2つめの「進退」「どのように身を処するかという態度」という意味の場合は、人が現在の環境や立場、地位を離れて今後どのような動きをするかということです。身の振り方や、対応の方法のことを表しています。

たとえば、プロ野球選手がそのとき所属している球団に残留するか、他の球団に移籍するかに注目が集まっていることを「彼の去就に注目が集まっている」などと言います。

「進退去就(しんたいきょしゅう)」

「去就」が含まれる四字熟語に、「進退去就」があります。熟語の語順を入れ替えて「去就進退」と言うこともあります。「進退」と「去就」は、どちらも留まることと辞めることという意味で、同じ意味の熟語を組み合わせた四字熟語です。

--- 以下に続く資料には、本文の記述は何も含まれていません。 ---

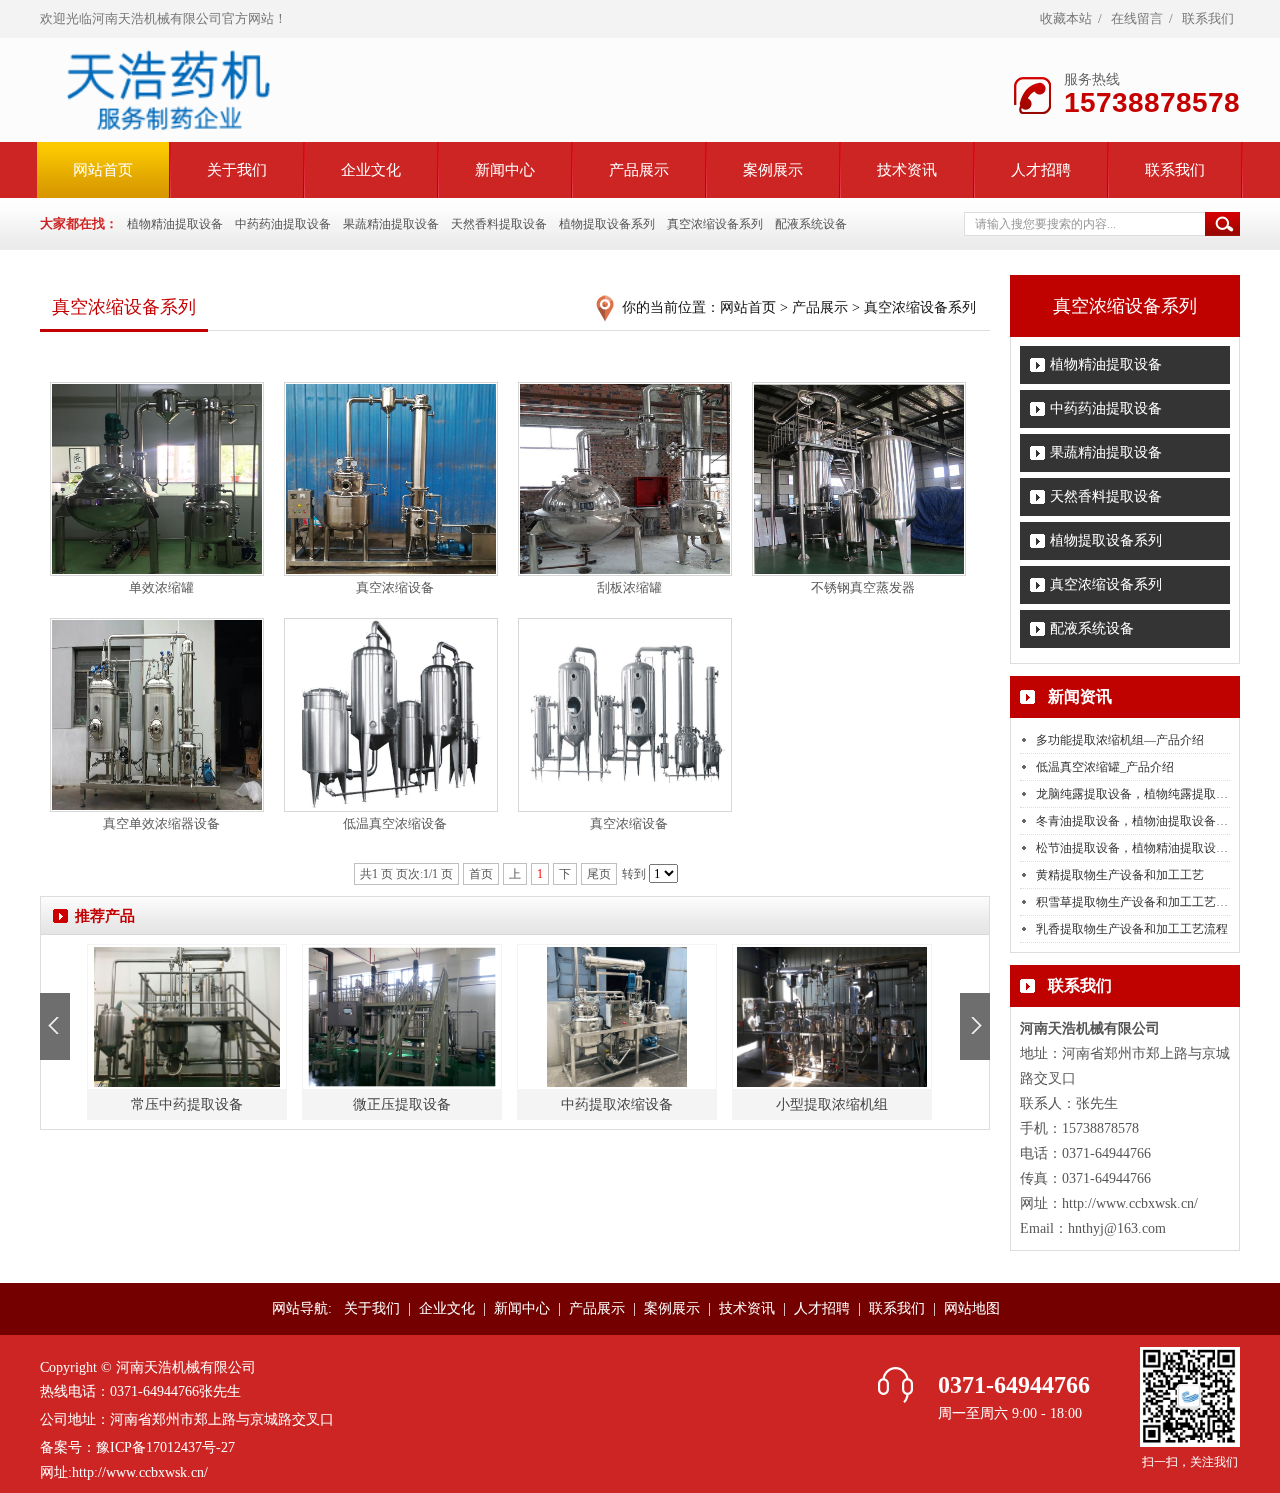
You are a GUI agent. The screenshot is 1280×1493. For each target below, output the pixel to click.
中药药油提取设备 (283, 224)
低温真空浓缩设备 (395, 823)
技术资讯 (907, 170)
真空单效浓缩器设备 (161, 823)
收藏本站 (1066, 18)
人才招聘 (1041, 170)
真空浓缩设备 (395, 587)
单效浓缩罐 (161, 587)
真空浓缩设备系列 (715, 224)
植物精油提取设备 (175, 224)
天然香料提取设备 (499, 224)
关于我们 (237, 170)
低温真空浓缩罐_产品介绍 (1105, 767)
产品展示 (639, 170)
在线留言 (1137, 18)
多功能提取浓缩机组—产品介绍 (1120, 740)
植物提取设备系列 (607, 224)
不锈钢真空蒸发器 (863, 587)
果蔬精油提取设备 (391, 224)
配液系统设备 (811, 224)
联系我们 (1208, 18)
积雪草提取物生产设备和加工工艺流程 (1138, 902)
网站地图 (972, 1308)
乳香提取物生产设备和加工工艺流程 (1132, 929)
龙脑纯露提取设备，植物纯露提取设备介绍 (1150, 794)
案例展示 (773, 170)
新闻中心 (505, 170)
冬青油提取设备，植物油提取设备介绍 (1138, 821)
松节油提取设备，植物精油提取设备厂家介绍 (1156, 848)
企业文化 (371, 170)
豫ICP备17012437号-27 (165, 1447)
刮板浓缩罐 (629, 587)
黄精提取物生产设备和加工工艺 (1120, 875)
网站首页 (748, 307)
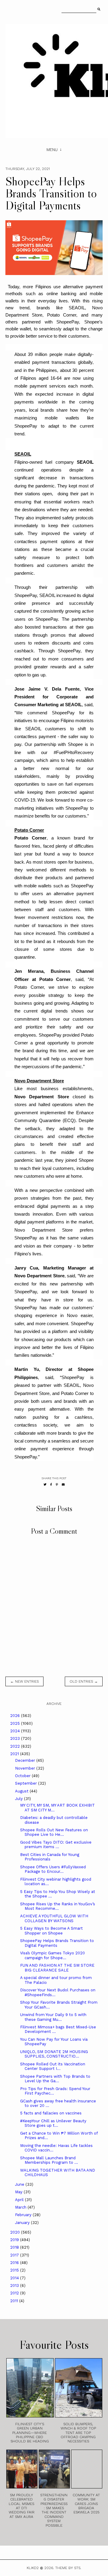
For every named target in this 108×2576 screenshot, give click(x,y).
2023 (15, 1738)
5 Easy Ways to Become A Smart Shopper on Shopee (51, 1930)
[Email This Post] (63, 1484)
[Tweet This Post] (45, 1484)
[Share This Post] (51, 1484)
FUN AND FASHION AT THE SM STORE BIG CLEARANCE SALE (57, 1967)
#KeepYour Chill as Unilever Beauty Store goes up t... (53, 2123)
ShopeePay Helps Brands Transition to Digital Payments (57, 1943)
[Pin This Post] (57, 1484)
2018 (15, 2247)
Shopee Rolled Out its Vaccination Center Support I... (52, 2066)
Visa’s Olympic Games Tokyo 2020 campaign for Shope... (52, 1955)
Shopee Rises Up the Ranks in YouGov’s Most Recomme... (57, 1906)
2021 (15, 1754)
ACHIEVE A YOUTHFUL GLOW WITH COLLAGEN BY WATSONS (54, 1918)
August (22, 1791)
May (19, 2192)
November (25, 1768)
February (24, 2215)
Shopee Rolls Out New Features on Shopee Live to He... (54, 1832)
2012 (15, 2293)
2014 (15, 2278)
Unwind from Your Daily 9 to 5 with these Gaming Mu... (53, 2017)
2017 (15, 2255)
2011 (14, 2301)
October (23, 1776)
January (23, 2222)
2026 (15, 1715)
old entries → (84, 1681)
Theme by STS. (68, 2568)
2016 (15, 2262)
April (20, 2199)
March (21, 2207)
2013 (15, 2285)
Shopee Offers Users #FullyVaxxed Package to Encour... (53, 1869)
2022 (15, 1746)
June (20, 2184)
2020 (15, 2232)
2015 (15, 2270)
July (19, 1798)
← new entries (24, 1681)
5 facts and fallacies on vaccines (51, 2113)
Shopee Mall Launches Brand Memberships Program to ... (49, 2160)
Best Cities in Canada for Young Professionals (49, 1857)
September (26, 1783)
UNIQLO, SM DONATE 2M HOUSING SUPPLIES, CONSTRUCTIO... (54, 2054)
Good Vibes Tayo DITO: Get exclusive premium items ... (56, 1844)
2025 (15, 1723)
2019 (15, 2239)
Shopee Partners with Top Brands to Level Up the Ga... (55, 2078)
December (25, 1760)
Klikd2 (33, 2568)
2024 (15, 1731)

「進退去就」の意味は「去就」の意味とほとんど同じで、現在の職や地位に対して、留まるか辞めるかなどの今後の進路や、対応の方法のことを言います。

「去就」の使い方

「去就」は、以下のように使うことができます。

  1. 大きな騒動のあった会社の社長の去就が世間的に注目を集めている。
  2. あの野球選手はメジャーリーグを目指しているそうで、今後の去就が気になる。
  3. 同期の社員が次々と転職していく中、自分の去就に迷う。
①の例文は、とある会社の社長が今後どのように身を処するかに注目が集まっている状況を表しています。大きな騒動を起こした場合、その会社の社長は辞任することが多いですが、その進退に注目が集まっているという例です。

②の例文では、野球選手がメジャーリーグに移籍するのか今後も日本のプロ野球で選手を続けるのかが気になっているという例です。

③の例文では、同期の社員が次々と会社をやめていく状況の中で、自分のキャリアを今後どのように築いていくか迷っているという状況です。このまま会社に留まるか、転職をするかに迷っているという例です。

「去就」の類義語

「去就」には以下のような類義語があります。

  • 進退(しんたい):進むことと退くこと、職を辞めるかそのまま留まるか
  • 向背(こうはい):従うことと背くこと
これらの熟語は、「去就」と同様に反対の意味の漢字同士で成り立っています。

「去就」の英語訳

「去就」を英語に訳すと、次のような表現になります。

  • attitude
    (態度、姿勢、身構え)
英単語としてのattitudeには、「去就」という明確な意味があるというわけではありません。しかし、以下のような表現で用いることができます。
去就を明らかにする : “make one’s attitude clear” , “define one’s attitude”

まとめ

以上、この記事では「去就」について解説しました。

読み方去就(きょしゅう)
意味従うことと背くこと、進退・どのように身を処するかという態度
類義語進退、向背
英語訳attitude(態度、姿勢、身構え)

「去就」は、ニュースや新聞で耳にすることのある言葉でしょう。日常的に登場することは少ないですが、意味を覚え正しく使えるようにしましょう。